Susie & Chip have been long time friends, volunteers and donors to Lazarex Cancer Foundation. You may have seen them at Lazarex events cheerfully taking photos and greeting guests. Chip passed away in October 2020 from complications due to cancer. They are being awarded the 2021 Invictus Award from Lazarex Cancer Foundation. Here is their cancer journey as told by Susie.
Chip & my journey with cancer started February 2015 when Chip was diagnosed with prostate cancer. His attitude was “just do the most effective way to remove it so I can get on with my life.” He never wavered from that philosophy until all fights were valiantly fought.
The roller coaster ride started with prostate removal in 2015. Multiple tests and a special shot every 6 months kept the cancer in check until about 3 years later a lump was found & biopsied to reveal prostate cancer in a most unexpected place (per the doctor). So a full body PET scan was done to identify any other cancer. This was when the very tiny spot on the pancreas was found.
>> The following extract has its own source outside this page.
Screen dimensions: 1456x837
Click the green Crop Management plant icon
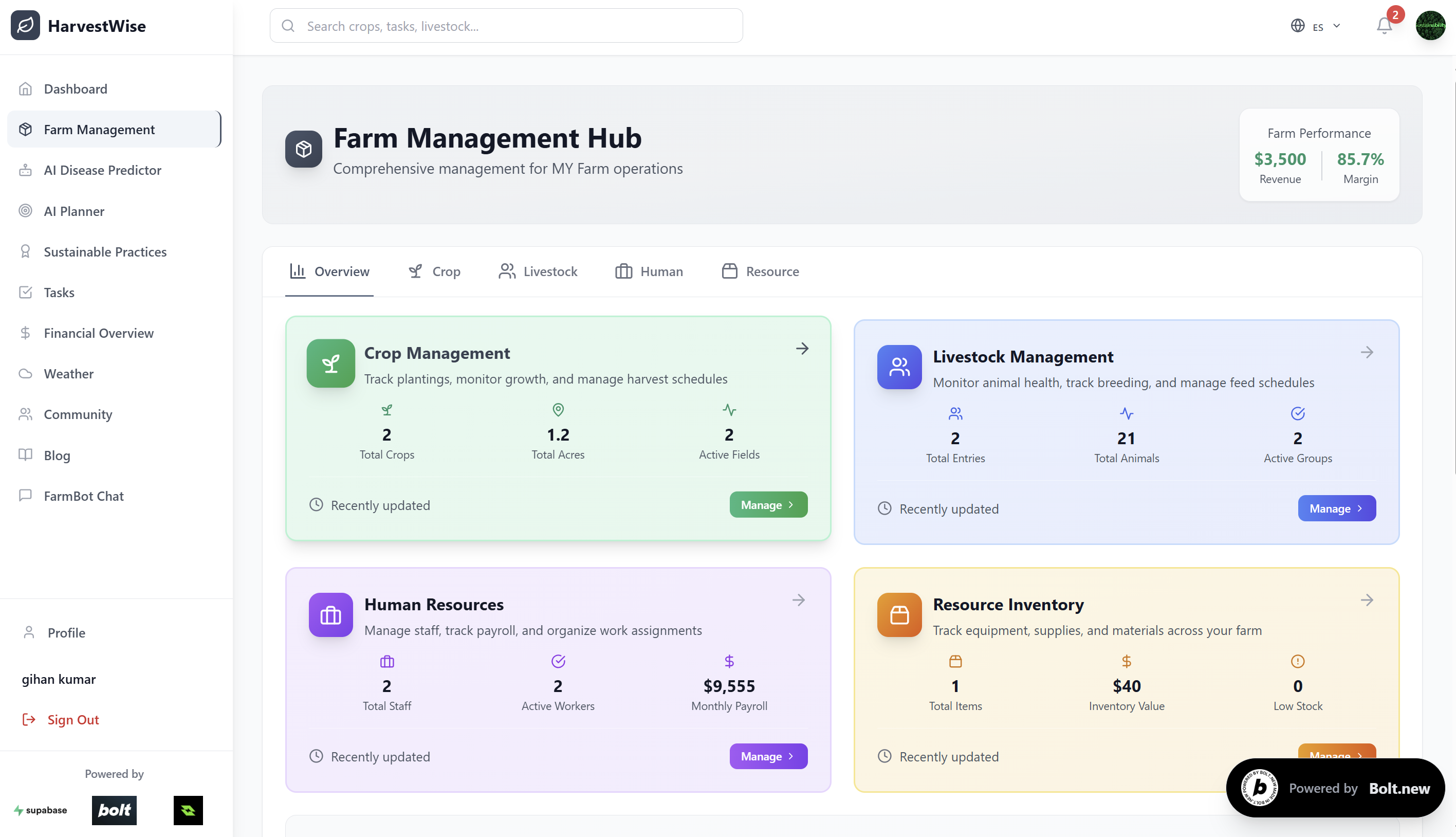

A biopsy revealed this was a new cancer- the dreaded pancreatic cancer. Chip had known others, including his niece, who had died from it. He was determined, after talking with doctors, that the Whipple surgery should be done and at UC Davis Medical Center to remove that cancer. The doctors were hopeful, but as a precaution chemotherapy was done afterward for 6 months. Blood tests indicated the cancer may be gone. Well, later tests showed it wasn’t . So another round of a different chemo and many tests and procedures. It all became a blur. But, until it invaded his liver and stomach in 2020, he still was active. Reinforcing our fence, putting up a gazebo in the back yard, hosting dinners and visiting friends whenever he could, etc. etc.
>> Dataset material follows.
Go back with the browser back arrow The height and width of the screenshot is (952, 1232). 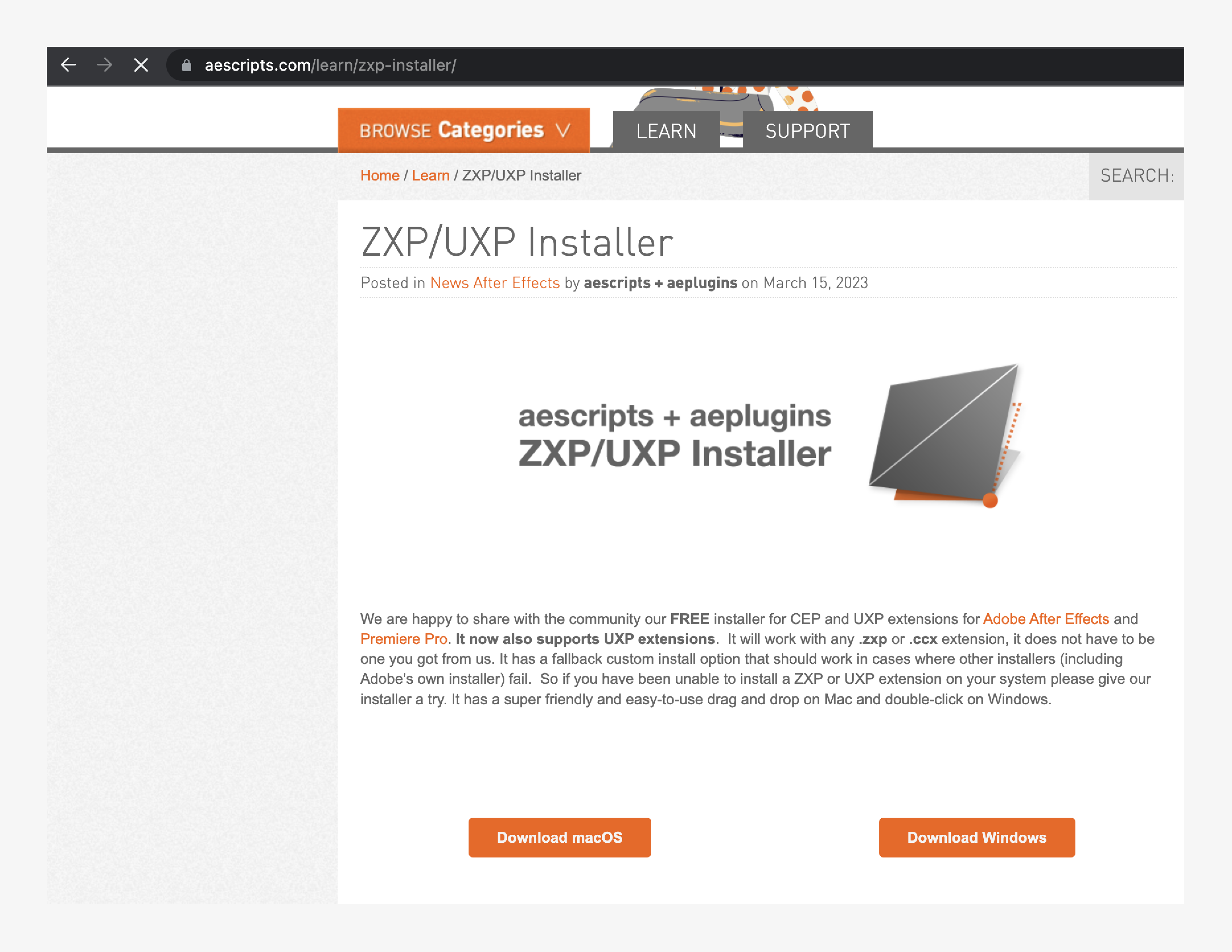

I want to make it clear, however, this process was no walk in the park. So many unpleasant results of the chemo, drugs he had to take, days he had to spend at the infusion center for the chemo. But as soon as he felt up to it, he was doing something productive. He made many many phone calls to stay in touch with his friends. We had talked with Lazarex Cancer Foundation, Dana & Tami mostly, all along. They had staff search for trials that might work. But the doctors felt the treatment they planned would work, so we stuck with conventional treatment. It was hard to find a trial where someone had two active cancers. The trials want to be able to target a specific cancer. When a potential trial was located by Lazarex, there was still an ongoing chemo treatment that seemed to be working. Lazarex was very supportive in our process. They were a God send. I think his attitude contributed to his longevity. It would have been so easy to give up. But not him. He just had no say-so in the end.